BEGIN SOURCE MATERIAL

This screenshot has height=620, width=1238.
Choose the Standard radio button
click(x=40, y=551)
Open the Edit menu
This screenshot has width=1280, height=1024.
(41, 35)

END SOURCE MATERIAL

STATED TASK: Render the records above as a Markdown table with the columns "Row" and "Line." Number each line in order and omit any blank lines.

EXPECTED ANSWER:
| Row | Line |
|---|---|
| 1 | This screenshot has height=620, width=1238. |
| 2 | Choose the Standard radio button |
| 3 | click(x=40, y=551) |
| 4 | Open the Edit menu |
| 5 | This screenshot has width=1280, height=1024. |
| 6 | (41, 35) |